***** Article

Gretchen Marie Gumabao Fullido (; born June 4, 1984) is a Filipina anchor and model. She rose to prominence after hosting and having guest appearances on several talk shows, televised competitions and sports events. Fullido is the current anchor for the segment, "Star Patrol" on TV Patrol and under contract with ABS-CBN and TFC.

Career

2004–2009
In 2004, Fullido started her career as a courtside reporter for the UAAP until 2007. She was also a host for Sports Talk and Chismax on DZMM and became a reporter for TV Patrol in 2008.

2010–present: TV Patrol
In 2010, Fullido became the replacement anchor to Phoemela Barranda for Star Patrol.

In 2013, Fullido later appeared reporting the scores and the stars that have attended the game at the UAAP Season '76. She appeared again in the Celebrity Basketball Match, where she again hosted the game. She again appeared in It's Showtime's 4th-anniversary special, where she gained a guest appearance in the final two episodes of the week-long celebration.

**********
***** Given information

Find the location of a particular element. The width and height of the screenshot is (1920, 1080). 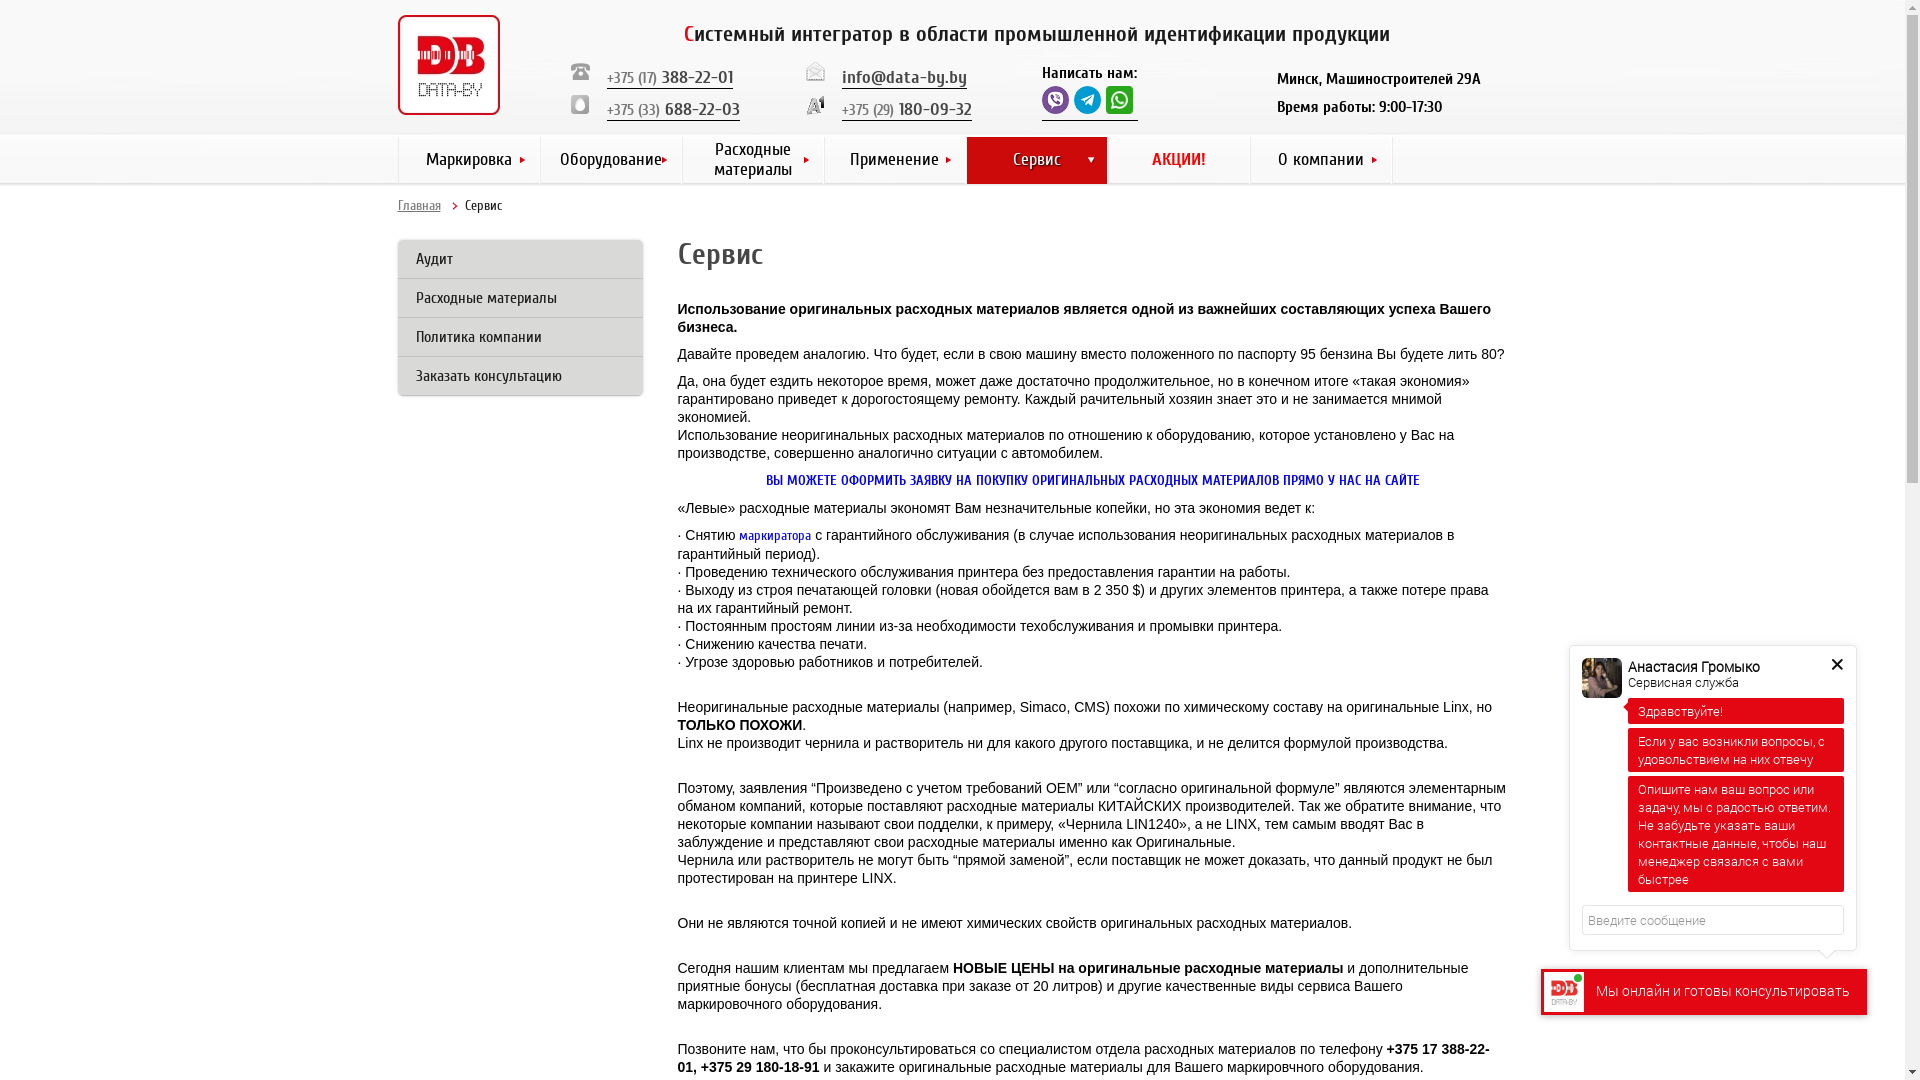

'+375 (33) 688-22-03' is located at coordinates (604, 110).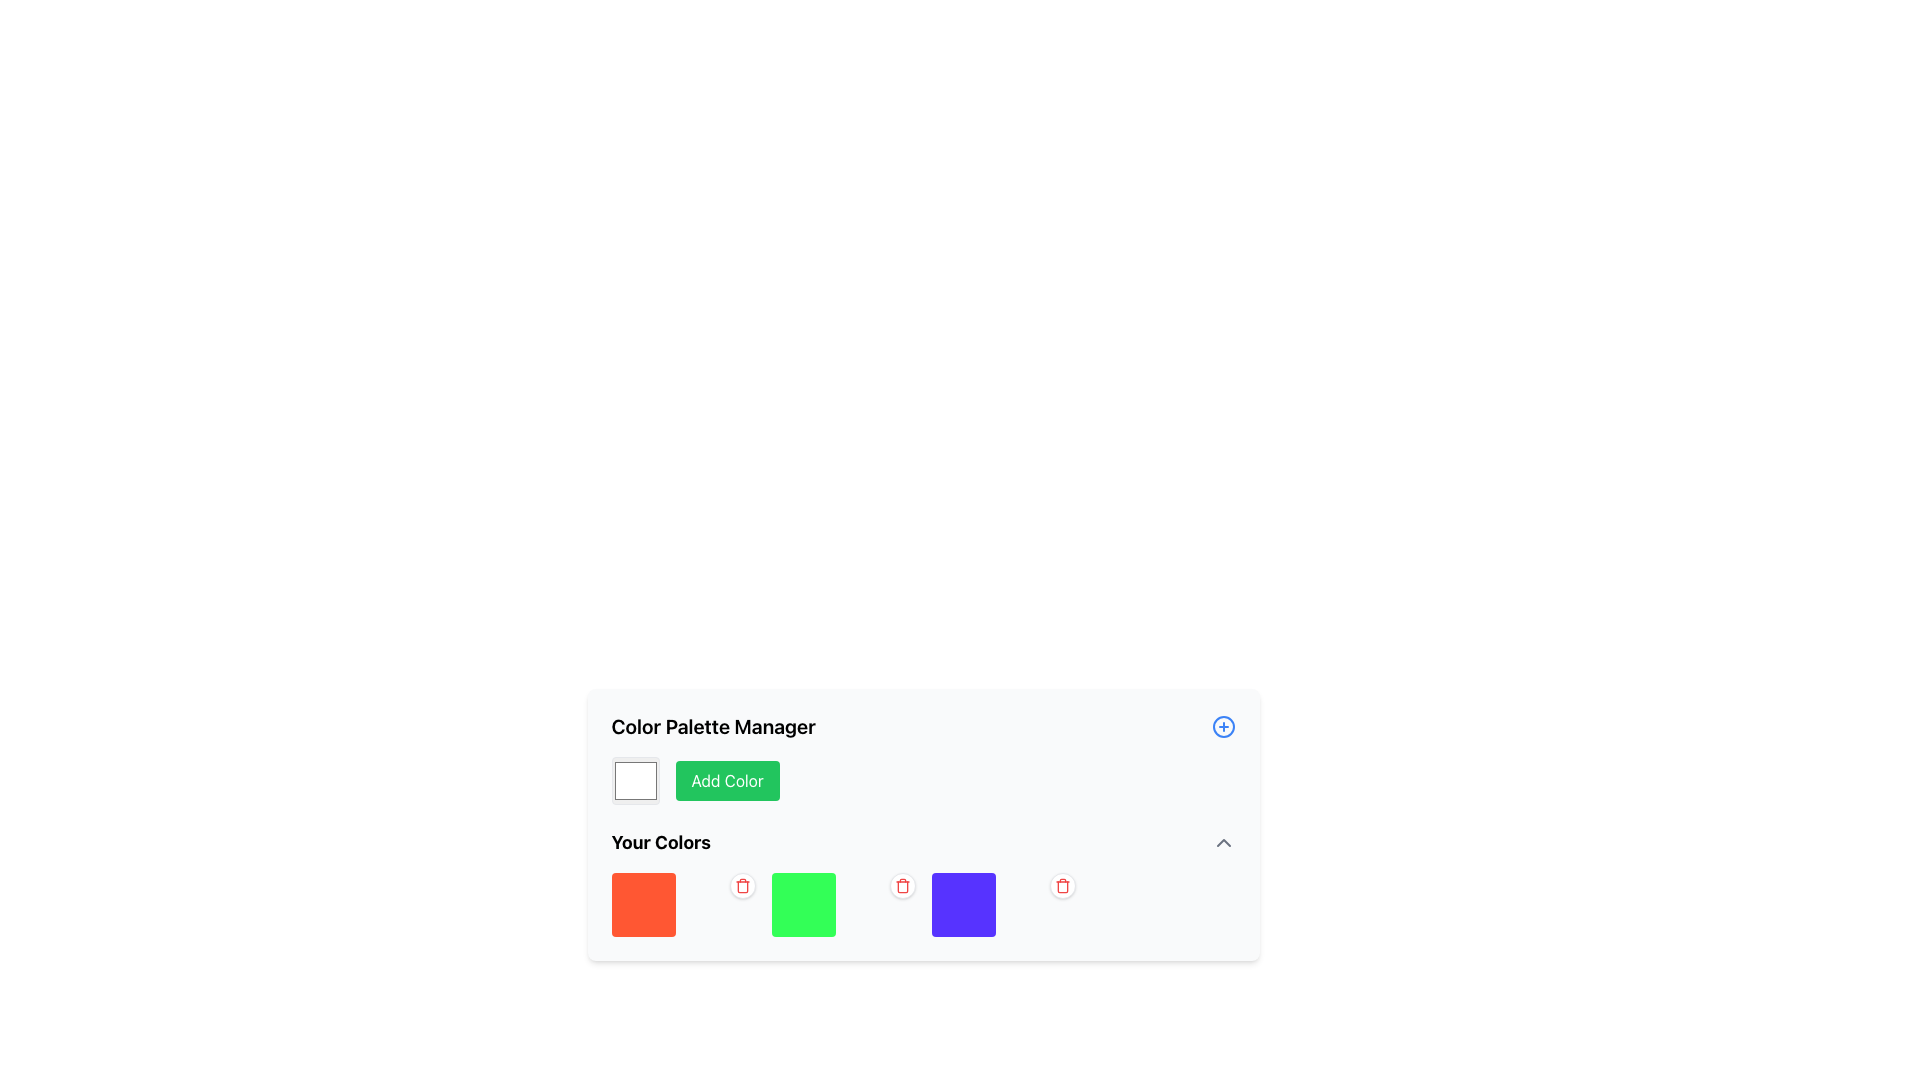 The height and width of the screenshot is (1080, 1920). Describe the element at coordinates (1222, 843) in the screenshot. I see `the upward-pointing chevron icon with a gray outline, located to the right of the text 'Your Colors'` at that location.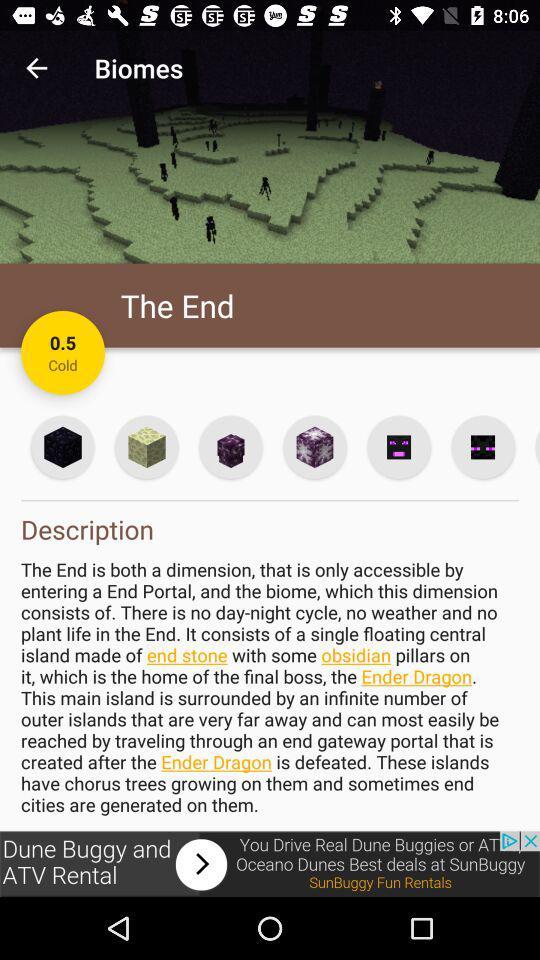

**********

- _Exercise description_
Rewrite the passage of the article on Gretchen Fullido starting at "Gretchen Marie Gumabao" and ending at "Patrol in 2008.", substituting "correspondent" for "reporter".

- _Final result_
Gretchen Marie Gumabao Fullido (; born June 4, 1984) is a Filipina anchor and model. She rose to prominence after hosting and having guest appearances on several talk shows, televised competitions and sports events. Fullido is the current anchor for the segment, "Star Patrol" on TV Patrol and under contract with ABS-CBN and TFC.

Career

2004–2009
In 2004, Fullido started her career as a courtside correspondent for the UAAP until 2007. She was also a host for Sports Talk and Chismax on DZMM and became a correspondent for TV Patrol in 2008.